Lyvi normally played in the dirt on Vi's grave and then would run around and play. Try to steal flowers and pinwheels from other graves. Sing, dance, and just be a crazy toddler. Not today. She knew today was different. She sat next to me and touched Vi's headstone. She was quiet. She let me cry. She was sad. She could tell something was different now. It's so final. Violet's grave looks like all the other people's graves there. I don't think she really understands what a graveyard is, but she knows that Violet's grave is significant now. Before, it was just a place we would go, she'd play in the dirt, and then run around. Now there is no dirt. Her sister has a headstone. It is final. Permanent. Written in stone. Rich left for Alaska today, so I snapped a picture and sent it to him. What a terrible picture to have to send to your husband. He told me he was mid-sentence when the picture popped up and he stopped talking. It took his breath away. I'm glad her spot is marked, I'm glad it's not just a small patch of dirt anymore. But, I hate it. I despise it. It is a beautiful headstone, but it is the ugliest thing I have ever seen.
I'm so sorry you have a headstone baby girl. It is not right. I am so sorry. Thank you for looking out for me. You are so amazing. As I was leaving the cemetery I pulled out my phone and checked my email. My friend Stef emailed me. She just said she was thinking of us all and sending her love. She sent it almost exactly to the minute that I pulled up to the cemetery. I emailed her back to tell her how weird it is that she sent that email right then, when I needed a friend most. She said she was overwhelmed with sadness suddenly and needed to email me. She felt you. I 100% believe you are all around, especially when I need you to be. Thank you so much for that my love bucket. Keep close to your daddy, I know it's hard for him to be away. Keep a close on your sister, she's got a nasty cold. It's making me very very nervous. I don't think I will ever look at a cold as anything normal and trivial. One sniffle and I am terrified she's going to die. So, keep close to her if you can. I love you baby girl. I'm so sorry for everything. I hope you are warm. I need to go watch your sister breathe, so I gotta go. Goodnight my sweet Violet.
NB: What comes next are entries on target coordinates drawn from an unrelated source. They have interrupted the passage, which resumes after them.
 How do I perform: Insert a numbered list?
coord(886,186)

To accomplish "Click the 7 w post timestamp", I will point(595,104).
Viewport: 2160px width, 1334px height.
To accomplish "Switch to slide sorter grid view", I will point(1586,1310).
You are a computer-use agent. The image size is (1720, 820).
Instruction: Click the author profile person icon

Oh, Michelle… Michelle, Michelle. I weep for you. This is not right. This is not fair. My heart is aching for you, and I want more than anything to be able to bring her back to you and end your pain… :(
ReplyDeleteI was just a kid when I first read this poem on a sympathy card after my grandfather passed, but it's always stuck with me. It's how I remember my loved ones, and how I want to be remembered someday, too. Maybe you've read it too. Your post reminded me of it, so I'm going to share it here.
Do Not Stand At My Grave And Weep
Do not stand at my grave and weep
I am not there. I do not sleep.
I am a thousand winds that blow.
I am the diamond glints on snow.
I am the sunlight on ripened grain.
I am the gentle autumn rain.
When you awaken in the morning's hush
I am the swift uplifting rush
Of quiet birds in circled flight.
I am the soft stars that shine at night.
Do not stand at my grave and cry;
I am not there. I did not die.
Mary Elizabeth Frye
I love that poem Kerry. So much. Thank you.